Work required >>
Please give the number of lines in the material below that contain "each", without further comment.

(Available records)

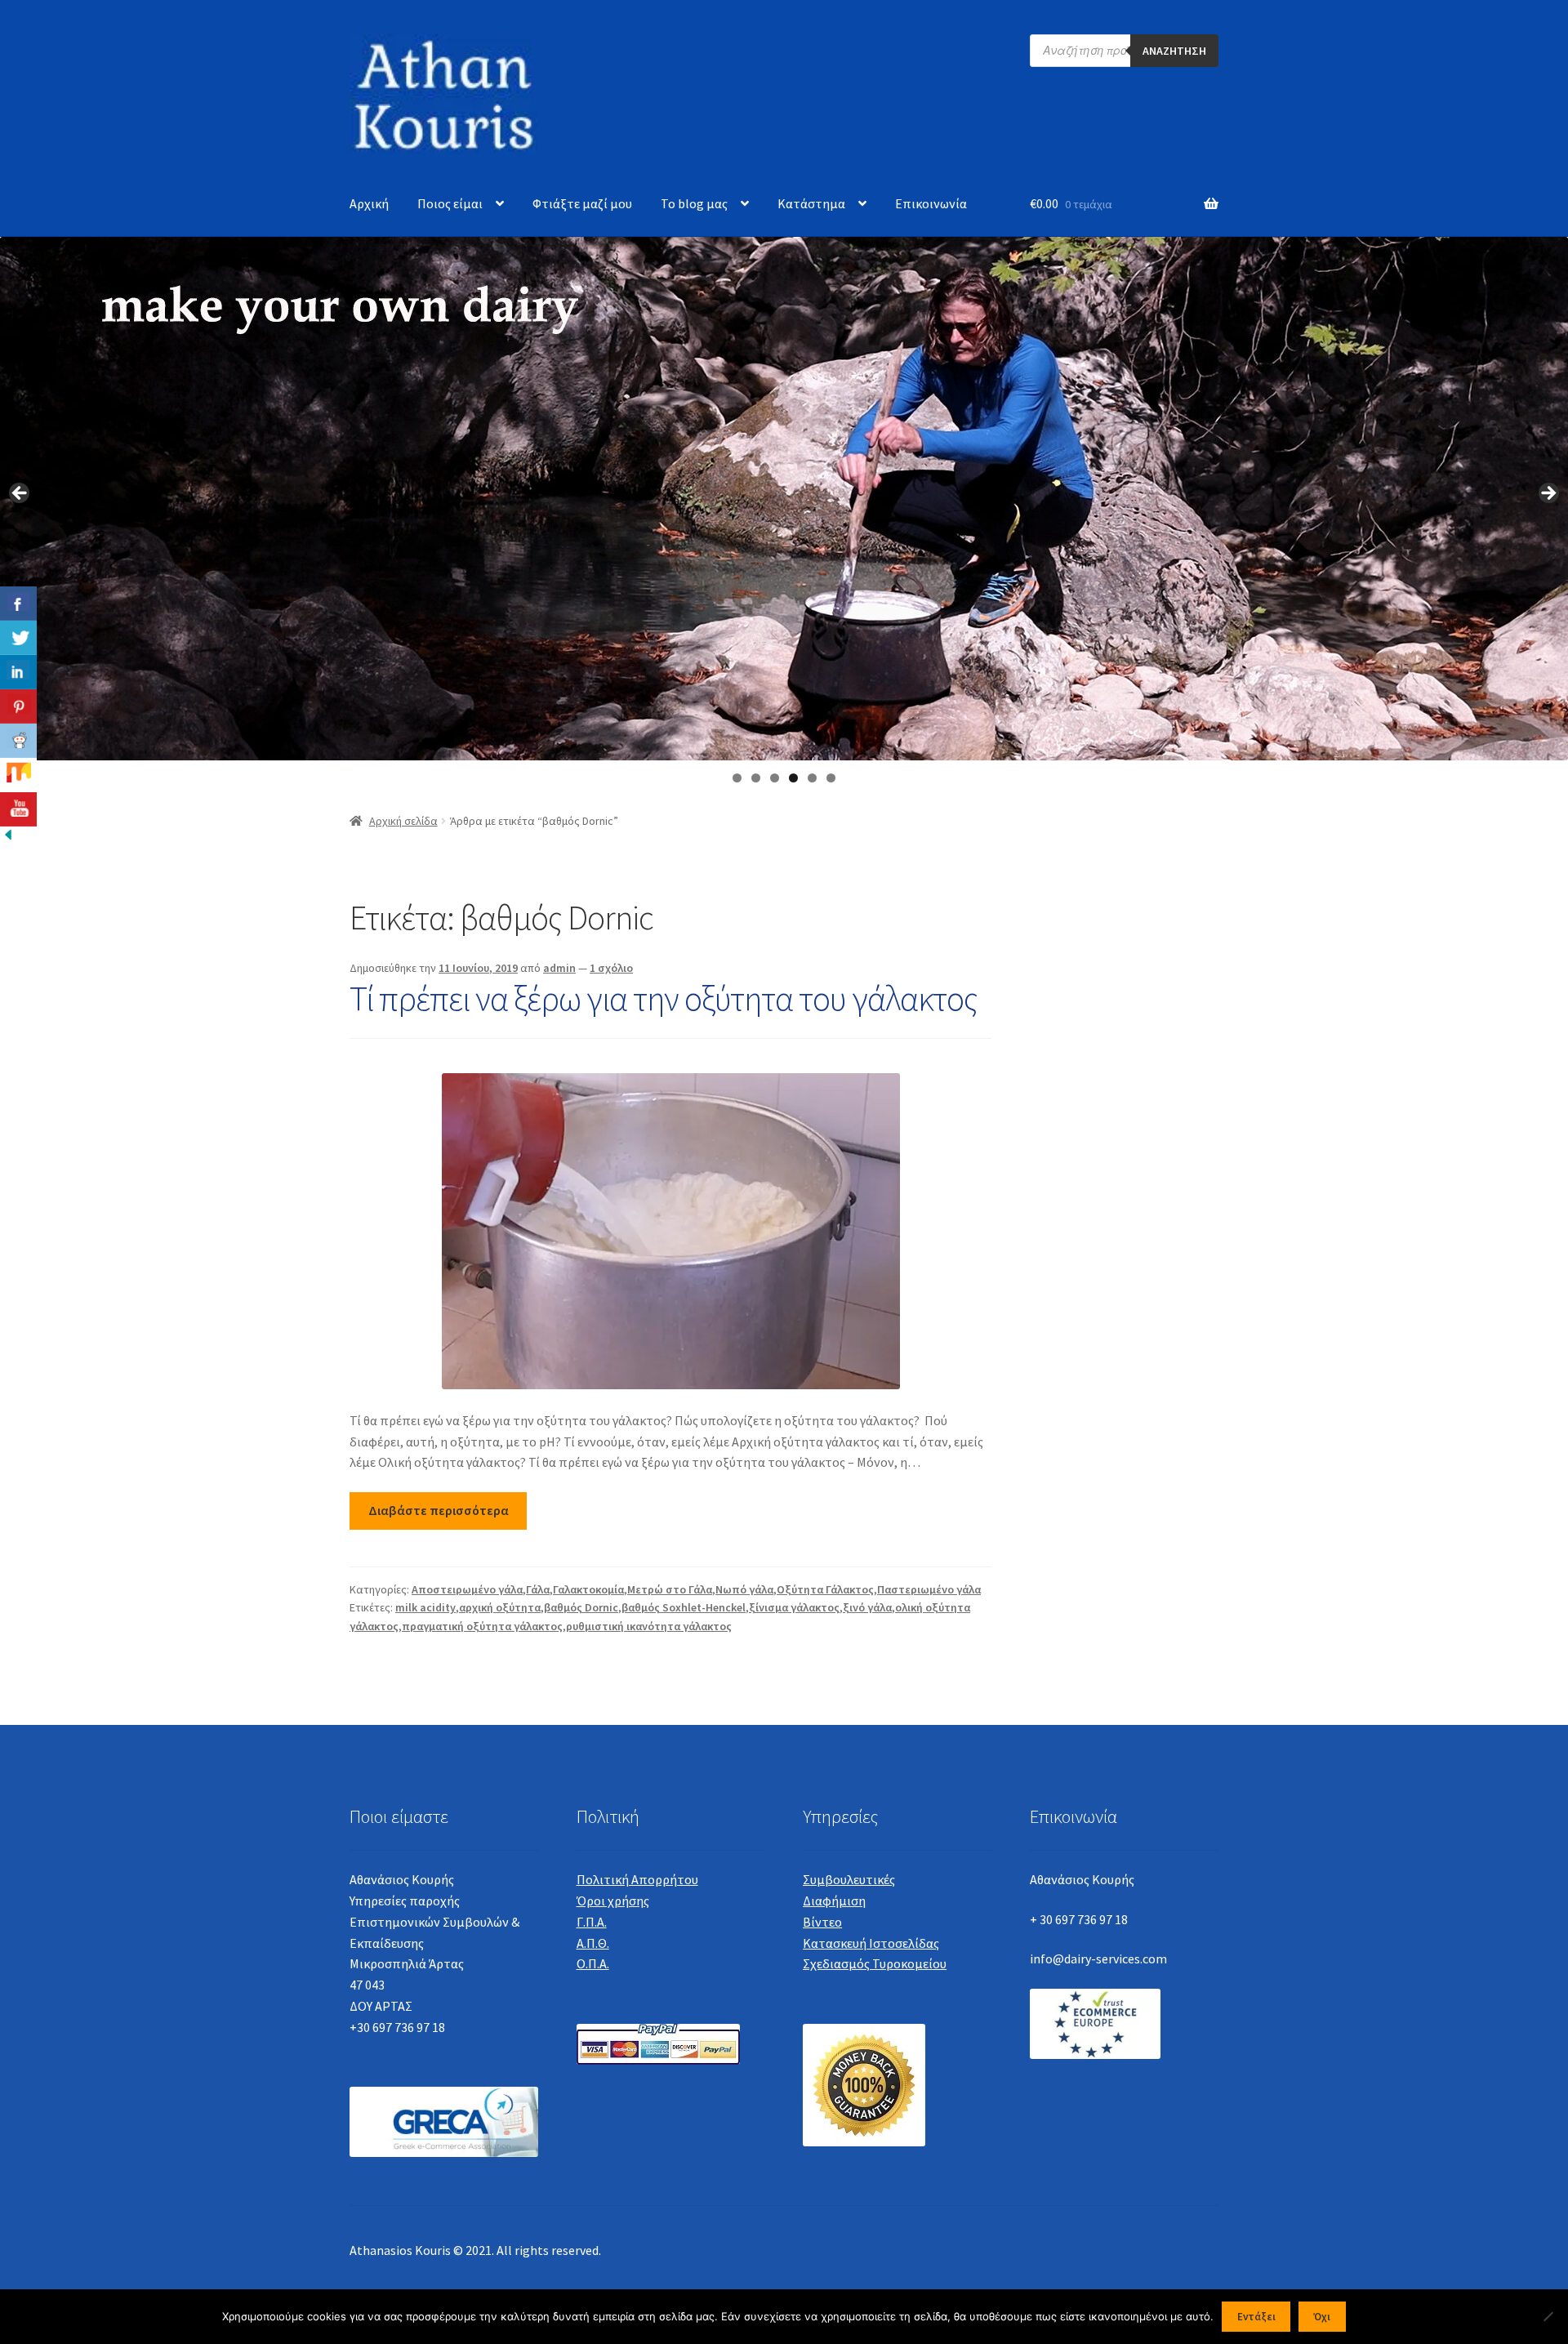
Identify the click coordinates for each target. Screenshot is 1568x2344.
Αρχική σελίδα (403, 820)
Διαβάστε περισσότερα (438, 1510)
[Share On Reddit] (18, 741)
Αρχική (369, 203)
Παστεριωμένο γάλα (929, 1589)
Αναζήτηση (1174, 50)
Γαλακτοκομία (588, 1589)
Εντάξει (1256, 2317)
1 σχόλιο (611, 967)
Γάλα (538, 1589)
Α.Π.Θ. (593, 1943)
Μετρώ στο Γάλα (669, 1589)
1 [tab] (737, 777)
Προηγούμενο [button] (20, 494)
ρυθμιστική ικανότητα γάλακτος (649, 1626)
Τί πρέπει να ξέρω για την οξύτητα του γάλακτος (664, 998)
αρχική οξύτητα (500, 1607)
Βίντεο (822, 1922)
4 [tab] (793, 777)
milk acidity (425, 1607)
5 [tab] (812, 777)
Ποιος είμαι (450, 203)
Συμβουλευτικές (849, 1879)
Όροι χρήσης (613, 1900)
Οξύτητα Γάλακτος (825, 1589)
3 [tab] (774, 777)
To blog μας (694, 203)
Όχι (1321, 2317)
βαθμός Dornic (581, 1607)
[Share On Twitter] (18, 638)
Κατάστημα (811, 203)
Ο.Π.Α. (593, 1963)
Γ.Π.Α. (592, 1922)
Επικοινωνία (931, 203)
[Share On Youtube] (18, 809)
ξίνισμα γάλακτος (794, 1607)
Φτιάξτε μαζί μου (582, 203)
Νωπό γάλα (744, 1589)
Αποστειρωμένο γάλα (467, 1589)
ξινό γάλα (867, 1607)
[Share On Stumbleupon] (18, 775)
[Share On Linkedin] (18, 672)
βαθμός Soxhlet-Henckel (683, 1607)
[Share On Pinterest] (18, 706)
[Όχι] (1547, 2316)
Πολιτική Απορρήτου (637, 1879)
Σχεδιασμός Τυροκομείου (875, 1963)
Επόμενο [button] (1547, 494)
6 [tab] (830, 777)
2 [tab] (755, 777)
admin (559, 967)
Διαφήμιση (834, 1900)
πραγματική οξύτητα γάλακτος (482, 1626)
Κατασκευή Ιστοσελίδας (871, 1943)
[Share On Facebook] (18, 603)
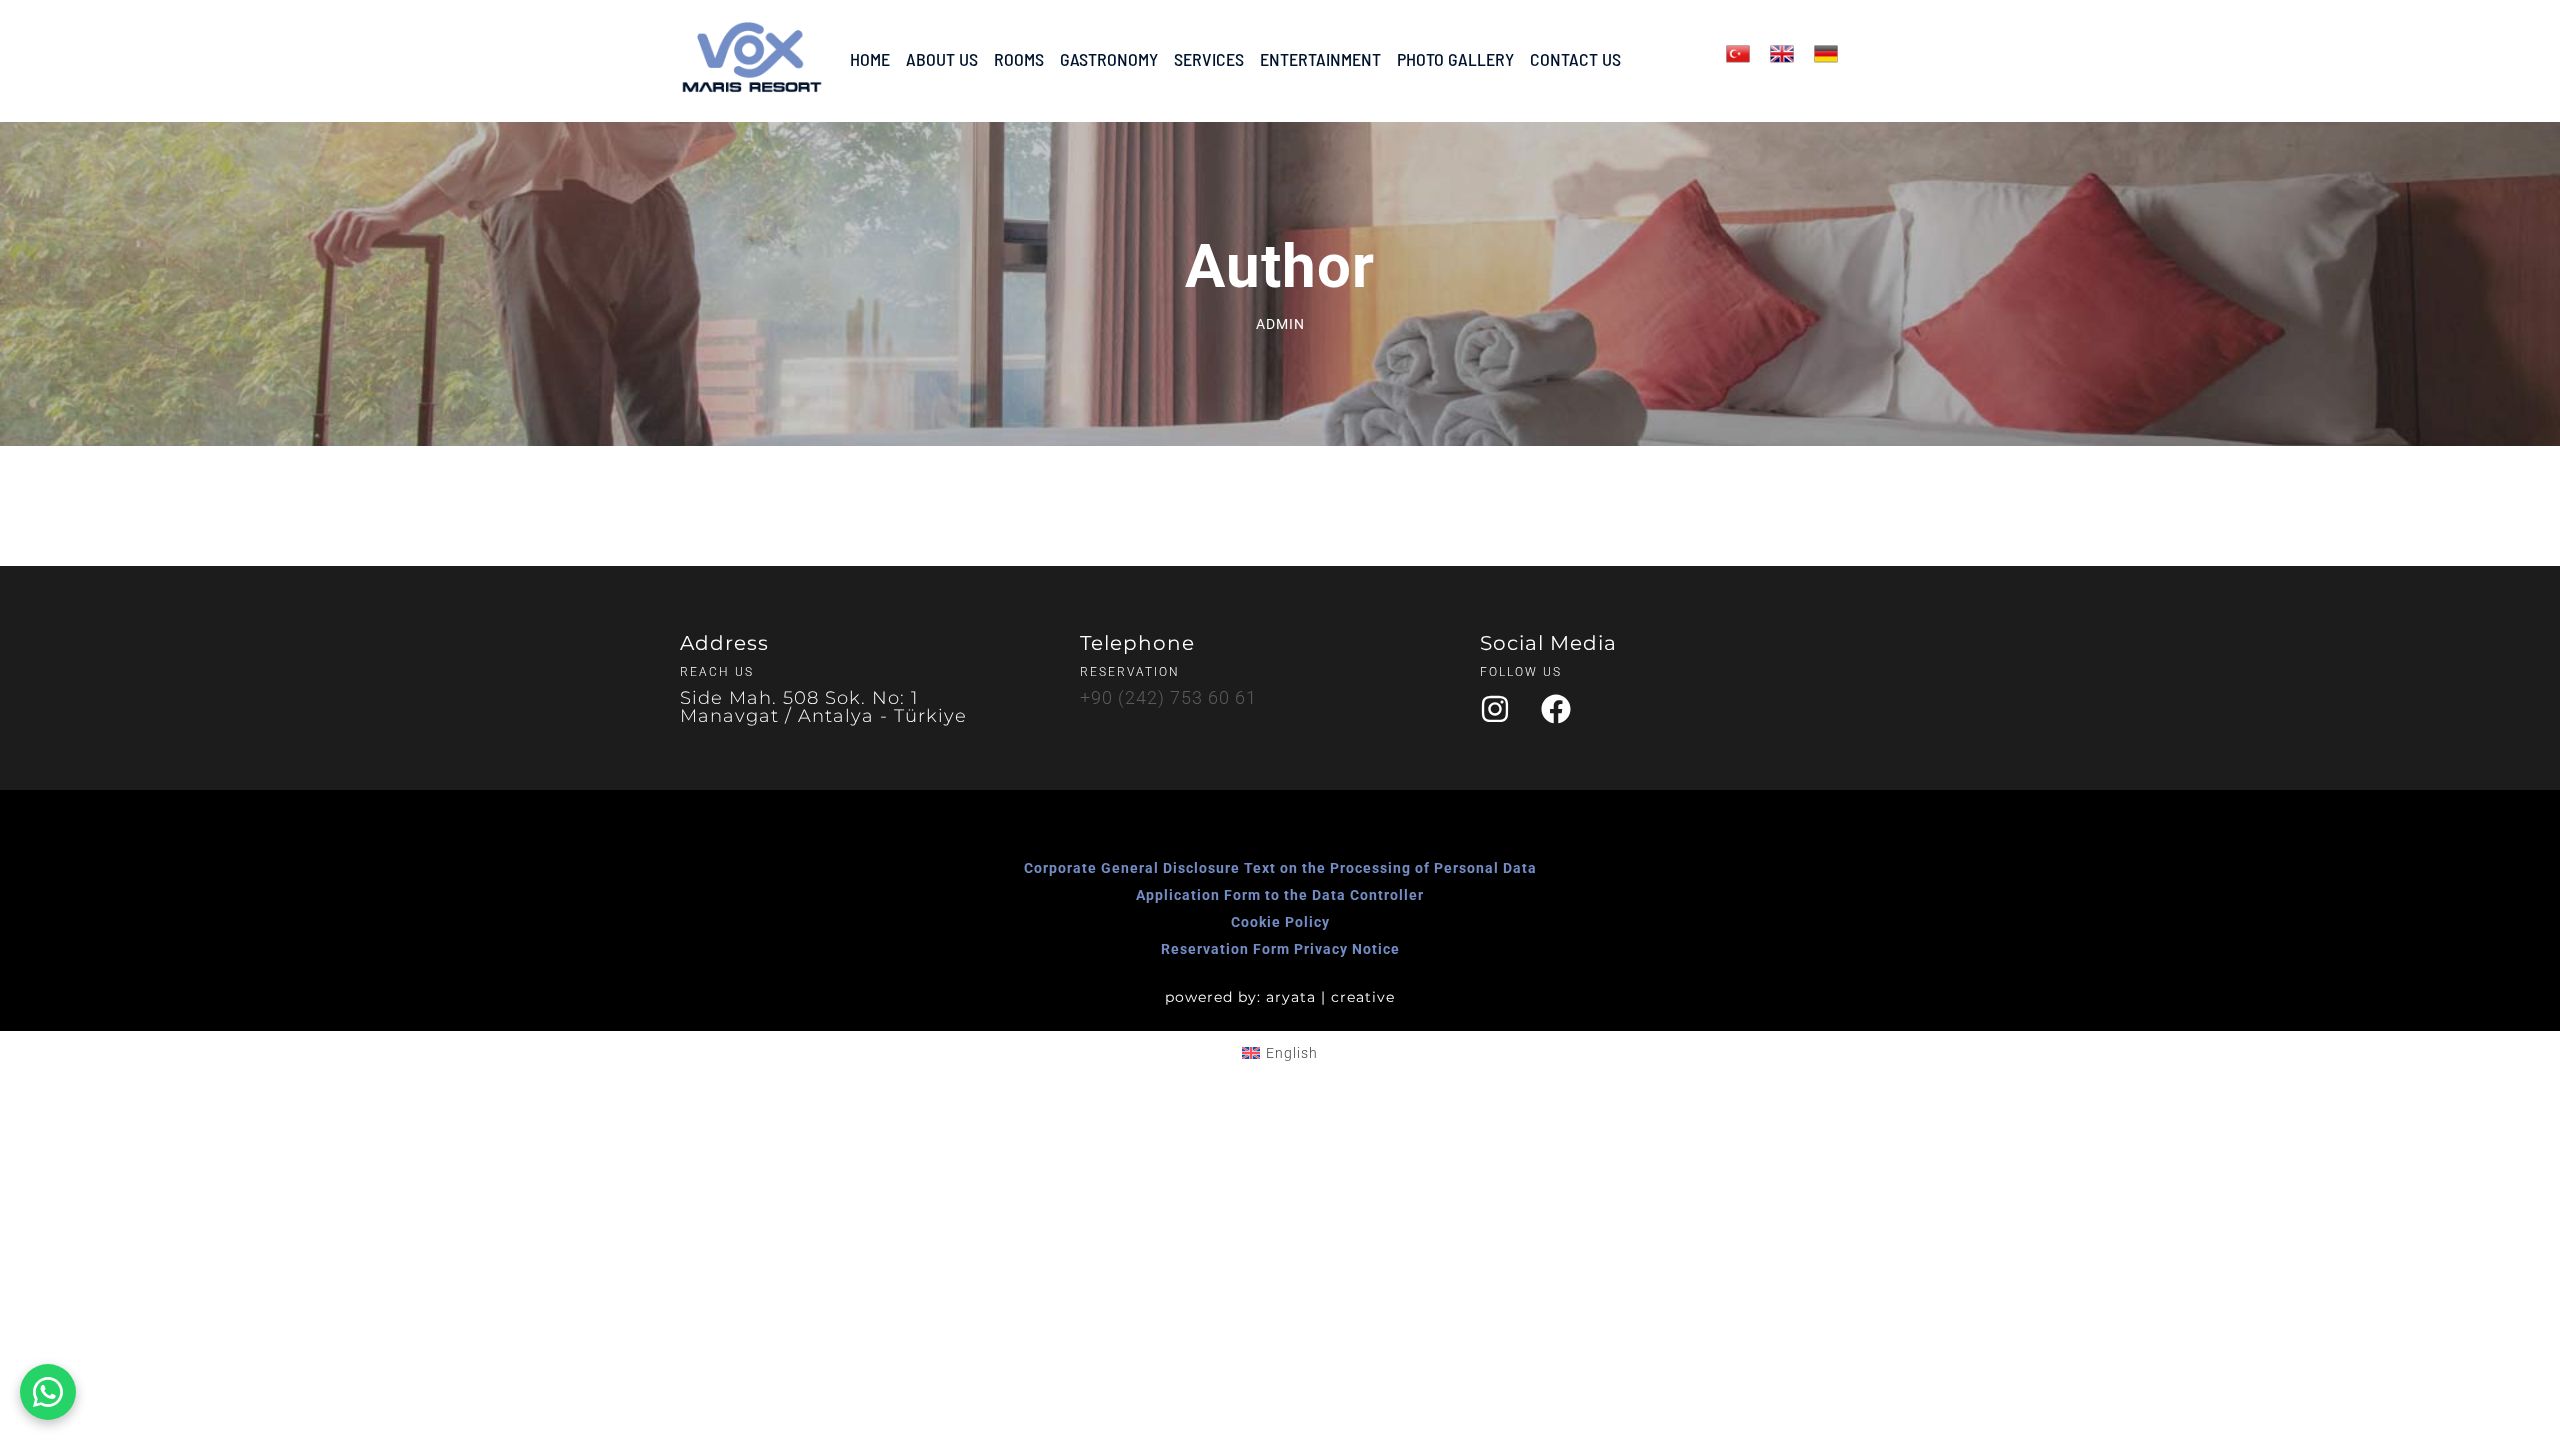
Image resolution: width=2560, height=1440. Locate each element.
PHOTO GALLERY (1455, 59)
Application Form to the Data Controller (1280, 895)
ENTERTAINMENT (1320, 59)
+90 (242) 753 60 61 (1168, 697)
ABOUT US (942, 59)
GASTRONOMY (1109, 59)
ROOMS (1019, 59)
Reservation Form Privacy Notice (1280, 949)
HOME (870, 59)
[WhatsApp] (48, 1392)
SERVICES (1209, 59)
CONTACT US (1575, 59)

(End Available records)

Task output >>
2